Stored items from a collection:
______

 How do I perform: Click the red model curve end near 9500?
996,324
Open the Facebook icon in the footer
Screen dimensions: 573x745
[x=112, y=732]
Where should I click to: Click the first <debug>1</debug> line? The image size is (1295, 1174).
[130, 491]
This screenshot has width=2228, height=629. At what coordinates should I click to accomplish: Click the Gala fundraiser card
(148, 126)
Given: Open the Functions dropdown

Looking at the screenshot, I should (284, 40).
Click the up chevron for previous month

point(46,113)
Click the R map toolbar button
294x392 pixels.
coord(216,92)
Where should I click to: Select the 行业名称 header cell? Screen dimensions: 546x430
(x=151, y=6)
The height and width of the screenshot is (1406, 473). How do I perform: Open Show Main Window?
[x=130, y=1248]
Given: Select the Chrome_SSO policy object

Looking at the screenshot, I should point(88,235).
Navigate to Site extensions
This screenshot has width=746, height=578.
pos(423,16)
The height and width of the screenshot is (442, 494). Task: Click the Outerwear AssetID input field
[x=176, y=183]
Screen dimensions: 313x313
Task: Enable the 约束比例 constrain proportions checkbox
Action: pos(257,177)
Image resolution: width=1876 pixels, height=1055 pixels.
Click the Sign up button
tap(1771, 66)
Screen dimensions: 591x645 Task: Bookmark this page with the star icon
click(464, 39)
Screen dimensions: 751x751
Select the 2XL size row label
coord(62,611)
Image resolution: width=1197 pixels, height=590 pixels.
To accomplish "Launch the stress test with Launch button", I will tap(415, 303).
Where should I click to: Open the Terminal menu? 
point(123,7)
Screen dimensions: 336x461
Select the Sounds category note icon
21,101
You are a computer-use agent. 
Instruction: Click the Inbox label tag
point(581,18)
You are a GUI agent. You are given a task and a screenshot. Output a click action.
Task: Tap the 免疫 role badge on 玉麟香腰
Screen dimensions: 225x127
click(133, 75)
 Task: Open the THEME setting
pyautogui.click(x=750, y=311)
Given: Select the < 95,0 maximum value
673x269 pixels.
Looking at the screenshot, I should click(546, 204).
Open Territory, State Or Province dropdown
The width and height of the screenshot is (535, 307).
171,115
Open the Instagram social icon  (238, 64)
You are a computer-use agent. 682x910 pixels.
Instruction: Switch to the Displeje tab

______

**Exercise:**
A single integer is the expected output: the number of lines in the data that include the word "computer".

**Written response:**
2